§ **What you should do**
Write out all the entries below without any change.

§ **Input material**
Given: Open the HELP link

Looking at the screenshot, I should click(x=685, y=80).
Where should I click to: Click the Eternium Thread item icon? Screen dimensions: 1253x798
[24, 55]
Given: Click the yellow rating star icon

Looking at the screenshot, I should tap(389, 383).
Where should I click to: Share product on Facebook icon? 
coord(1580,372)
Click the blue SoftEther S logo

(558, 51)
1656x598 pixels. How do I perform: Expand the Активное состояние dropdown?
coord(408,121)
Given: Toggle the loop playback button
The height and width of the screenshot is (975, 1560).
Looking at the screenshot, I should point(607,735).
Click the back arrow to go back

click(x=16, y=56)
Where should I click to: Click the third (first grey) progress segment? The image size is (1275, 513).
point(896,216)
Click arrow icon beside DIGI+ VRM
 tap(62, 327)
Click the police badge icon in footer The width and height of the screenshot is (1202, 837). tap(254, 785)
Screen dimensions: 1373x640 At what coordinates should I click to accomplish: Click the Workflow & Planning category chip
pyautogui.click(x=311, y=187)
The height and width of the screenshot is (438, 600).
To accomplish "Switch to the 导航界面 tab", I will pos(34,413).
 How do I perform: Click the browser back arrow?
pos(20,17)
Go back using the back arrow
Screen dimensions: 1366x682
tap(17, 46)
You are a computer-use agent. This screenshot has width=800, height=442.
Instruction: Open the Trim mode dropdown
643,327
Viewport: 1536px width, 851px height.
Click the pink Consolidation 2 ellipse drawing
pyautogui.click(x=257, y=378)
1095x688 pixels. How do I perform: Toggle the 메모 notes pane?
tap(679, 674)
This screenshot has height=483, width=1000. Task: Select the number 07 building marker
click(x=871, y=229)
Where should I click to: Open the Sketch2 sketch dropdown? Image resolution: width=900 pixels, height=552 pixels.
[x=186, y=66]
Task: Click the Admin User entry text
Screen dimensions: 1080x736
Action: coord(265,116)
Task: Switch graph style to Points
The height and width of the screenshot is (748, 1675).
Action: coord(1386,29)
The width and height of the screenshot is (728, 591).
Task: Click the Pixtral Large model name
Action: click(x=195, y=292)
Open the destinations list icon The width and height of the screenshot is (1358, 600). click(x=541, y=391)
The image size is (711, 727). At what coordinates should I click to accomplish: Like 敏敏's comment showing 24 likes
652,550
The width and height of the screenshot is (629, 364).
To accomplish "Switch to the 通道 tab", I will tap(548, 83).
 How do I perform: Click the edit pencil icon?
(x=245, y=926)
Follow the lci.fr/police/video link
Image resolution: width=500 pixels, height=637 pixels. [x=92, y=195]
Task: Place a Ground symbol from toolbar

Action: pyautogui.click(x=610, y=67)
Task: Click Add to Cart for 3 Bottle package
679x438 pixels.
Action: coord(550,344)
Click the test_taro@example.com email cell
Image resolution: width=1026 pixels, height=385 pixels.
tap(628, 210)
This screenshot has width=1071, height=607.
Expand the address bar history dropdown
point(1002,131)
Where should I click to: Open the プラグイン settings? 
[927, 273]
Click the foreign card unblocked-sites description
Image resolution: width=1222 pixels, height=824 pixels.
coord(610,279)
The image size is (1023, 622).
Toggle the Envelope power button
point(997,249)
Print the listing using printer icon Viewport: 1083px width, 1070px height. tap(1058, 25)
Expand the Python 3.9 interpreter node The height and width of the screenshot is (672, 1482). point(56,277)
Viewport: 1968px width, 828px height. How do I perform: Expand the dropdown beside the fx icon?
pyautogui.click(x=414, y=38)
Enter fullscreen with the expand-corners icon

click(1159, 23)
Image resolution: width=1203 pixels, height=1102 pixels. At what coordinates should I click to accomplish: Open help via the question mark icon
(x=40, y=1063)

§ **Result for this task**
Given: Open the HELP link

Looking at the screenshot, I should click(x=685, y=80).
Where should I click to: Click the Eternium Thread item icon? Screen dimensions: 1253x798
[24, 55]
Given: Click the yellow rating star icon

Looking at the screenshot, I should tap(389, 383).
Where should I click to: Share product on Facebook icon? 
coord(1580,372)
Click the blue SoftEther S logo

(558, 51)
1656x598 pixels. How do I perform: Expand the Активное состояние dropdown?
coord(408,121)
Given: Toggle the loop playback button
The height and width of the screenshot is (975, 1560).
Looking at the screenshot, I should point(607,735).
Click the back arrow to go back

click(x=16, y=56)
Where should I click to: Click the third (first grey) progress segment? The image size is (1275, 513).
point(896,216)
Click arrow icon beside DIGI+ VRM
 tap(62, 327)
Click the police badge icon in footer The width and height of the screenshot is (1202, 837). tap(254, 785)
Screen dimensions: 1373x640 At what coordinates should I click to accomplish: Click the Workflow & Planning category chip
pyautogui.click(x=311, y=187)
The height and width of the screenshot is (438, 600).
To accomplish "Switch to the 导航界面 tab", I will pos(34,413).
 How do I perform: Click the browser back arrow?
pos(20,17)
Go back using the back arrow
Screen dimensions: 1366x682
tap(17, 46)
You are a computer-use agent. This screenshot has width=800, height=442.
Instruction: Open the Trim mode dropdown
643,327
Viewport: 1536px width, 851px height.
Click the pink Consolidation 2 ellipse drawing
pyautogui.click(x=257, y=378)
1095x688 pixels. How do I perform: Toggle the 메모 notes pane?
tap(679, 674)
This screenshot has height=483, width=1000. Task: Select the number 07 building marker
click(x=871, y=229)
Where should I click to: Open the Sketch2 sketch dropdown? Image resolution: width=900 pixels, height=552 pixels.
[x=186, y=66]
Task: Click the Admin User entry text
Screen dimensions: 1080x736
Action: coord(265,116)
Task: Switch graph style to Points
The height and width of the screenshot is (748, 1675).
Action: coord(1386,29)
The width and height of the screenshot is (728, 591).
Task: Click the Pixtral Large model name
Action: click(x=195, y=292)
Open the destinations list icon The width and height of the screenshot is (1358, 600). click(x=541, y=391)
The image size is (711, 727). At what coordinates should I click to accomplish: Like 敏敏's comment showing 24 likes
652,550
The width and height of the screenshot is (629, 364).
To accomplish "Switch to the 通道 tab", I will tap(548, 83).
 How do I perform: Click the edit pencil icon?
(x=245, y=926)
Follow the lci.fr/police/video link
Image resolution: width=500 pixels, height=637 pixels. [x=92, y=195]
Task: Place a Ground symbol from toolbar

Action: pyautogui.click(x=610, y=67)
Task: Click Add to Cart for 3 Bottle package
679x438 pixels.
Action: coord(550,344)
Click the test_taro@example.com email cell
Image resolution: width=1026 pixels, height=385 pixels.
tap(628, 210)
This screenshot has width=1071, height=607.
Expand the address bar history dropdown
point(1002,131)
Where should I click to: Open the プラグイン settings? 
[927, 273]
Click the foreign card unblocked-sites description
Image resolution: width=1222 pixels, height=824 pixels.
coord(610,279)
The image size is (1023, 622).
Toggle the Envelope power button
point(997,249)
Print the listing using printer icon Viewport: 1083px width, 1070px height. tap(1058, 25)
Expand the Python 3.9 interpreter node The height and width of the screenshot is (672, 1482). point(56,277)
Viewport: 1968px width, 828px height. How do I perform: Expand the dropdown beside the fx icon?
pyautogui.click(x=414, y=38)
Enter fullscreen with the expand-corners icon

click(1159, 23)
Image resolution: width=1203 pixels, height=1102 pixels. At what coordinates should I click to accomplish: Open help via the question mark icon
(x=40, y=1063)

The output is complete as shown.